Connaissez-vous Suzanne Noël ? Nous aurons peut-être des réponses à toutes ces questions en nous penchant sur son cas. En 2018, on a honoré partout celle qui est à la fois une chirurgienne hors pair, capable de  réparer les gueules cassées de la première guerre mondiale, et la fondatrice d’un club féminin interprofessionnel, apolitique et aconfessionnel défendant le droit des femmes à exercer toute profession – Soroptimist. Comment ne pas approuver une entreprise de ce genre ? Créer ce club fut pour elle le moyen de prolonger son combat personnel et de faire évoluer les mentalités. Que trouver à redire ? Franchement rien – mais c’était hier… On était dans les années 50… Faut-il aujourd’hui encore être entre femmes pour défendre la cause des femmes ?

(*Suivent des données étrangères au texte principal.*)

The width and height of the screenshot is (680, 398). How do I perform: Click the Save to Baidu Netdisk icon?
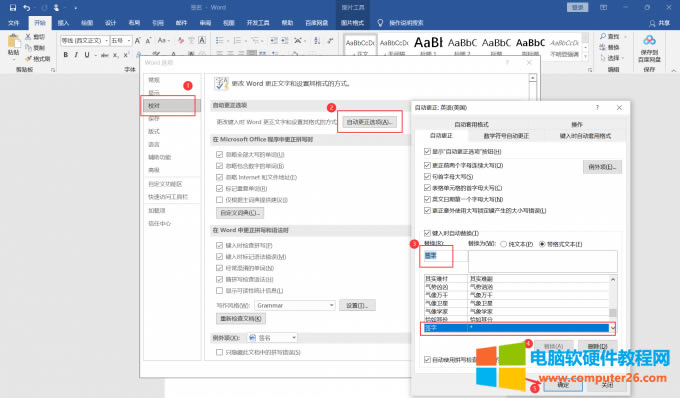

Certes, que ce soit dans un groupe mixte ou féminin, on ne peut, à l’instar de Suzanne Noël, qu’inciter les femmes à propager leurs actions au-delà de leur entourage professionnel. On ne peut que les pousser à sortir de leurs tâches quotidiennes, à se rendre visible, à faire porter leur voix, à démultiplier leur influence, à avoir confiance en la rencontre, à ouvrir leur horizon relationnel et à faire vivre d’autres facettes d’elle-même grâce à un club, une association ou un réseau. Les recherches en psychologie ont confirmé l’effet bénéfique et protecteur du groupe, pour les femmes, les hommes, comme d’ailleurs pour les enfants : favoriser l’appartenance à différents groupes – que ce soit du rugby, du dessin, du codage informatique, de la poterie, du violon ou une association caritative… – leur permet de montrer au monde une autre facette d’eux-mêmes, de les libérer du regard parfois catégorique de leur professeur et de préserver leur estime de soi. Peu importe en fait la nature de ces regroupements, appartenir à un collectif auquel on tient favorise le développement des potentialités, l’évolution professionnelle et protège de la solitude et de la dépression.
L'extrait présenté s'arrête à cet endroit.